[[ DATA RECORDS open ]]

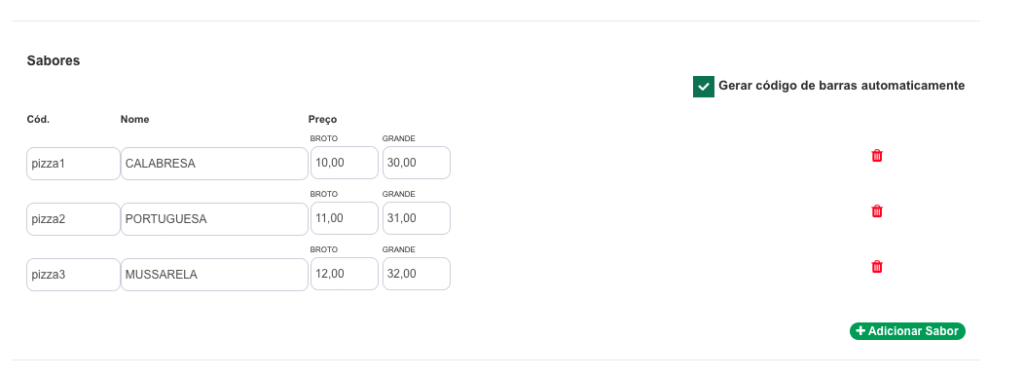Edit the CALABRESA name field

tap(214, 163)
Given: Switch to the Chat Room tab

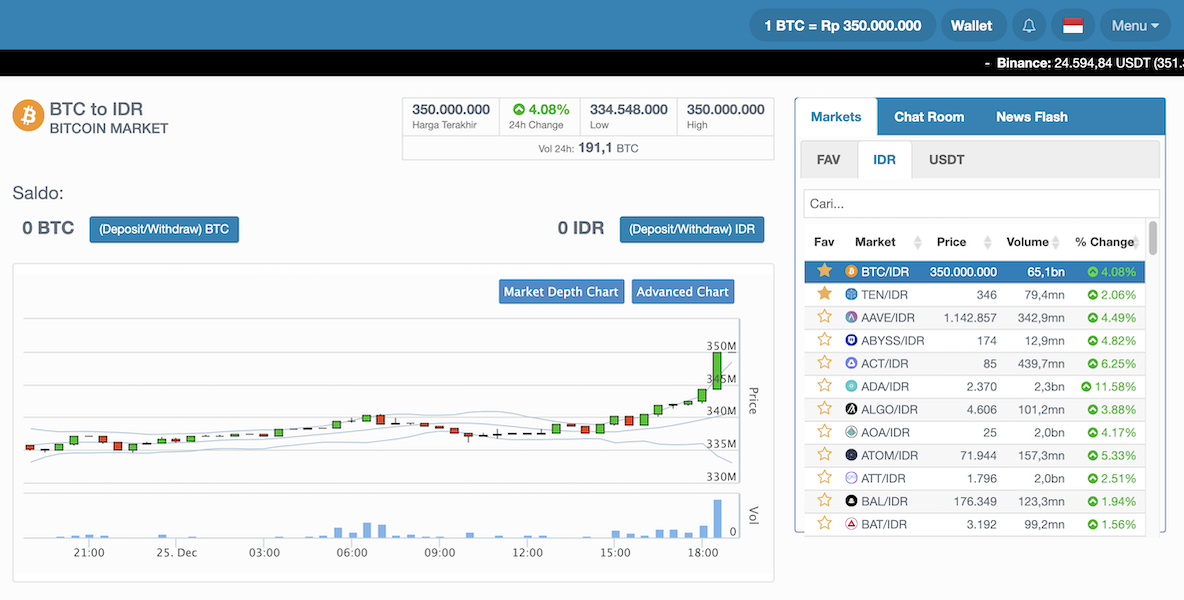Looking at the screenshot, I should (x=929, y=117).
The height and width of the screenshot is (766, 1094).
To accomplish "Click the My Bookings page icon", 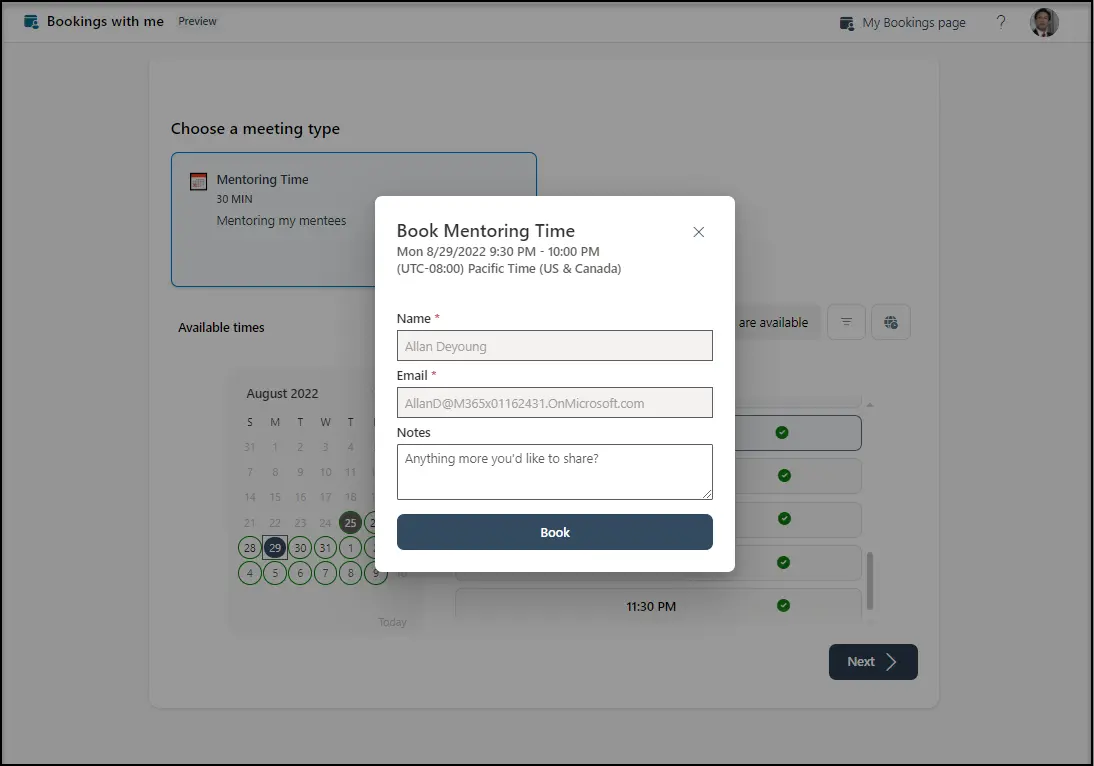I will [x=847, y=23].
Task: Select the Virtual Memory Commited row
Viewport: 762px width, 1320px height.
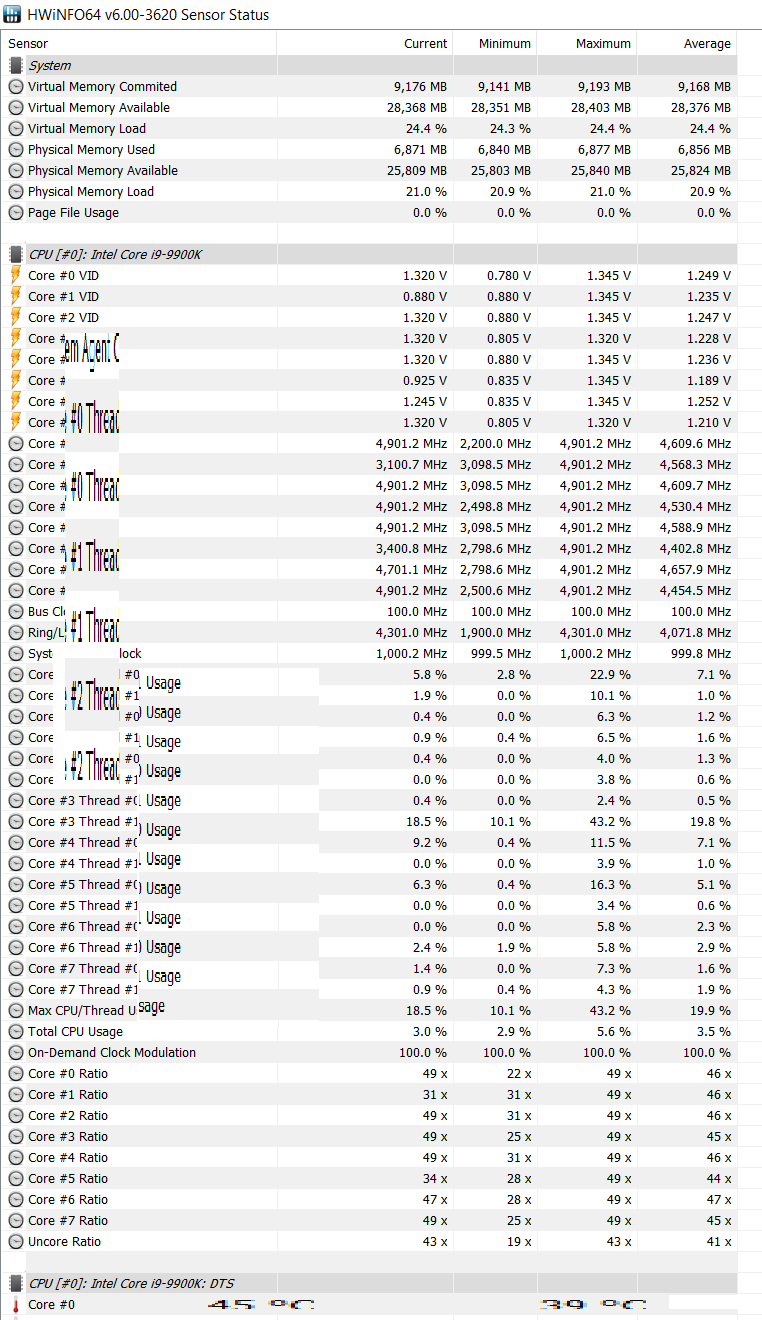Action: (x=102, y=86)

[[ DATA RECORDS closed ]]

* [EXERCISE]:
Transcribe nothing but the lines from the one containing "Task: Select the Virtual Memory Commited row" through the final line of the records, exactly as written and without pictures.

* [RESULT]:
Task: Select the Virtual Memory Commited row
Viewport: 762px width, 1320px height.
Action: (x=102, y=86)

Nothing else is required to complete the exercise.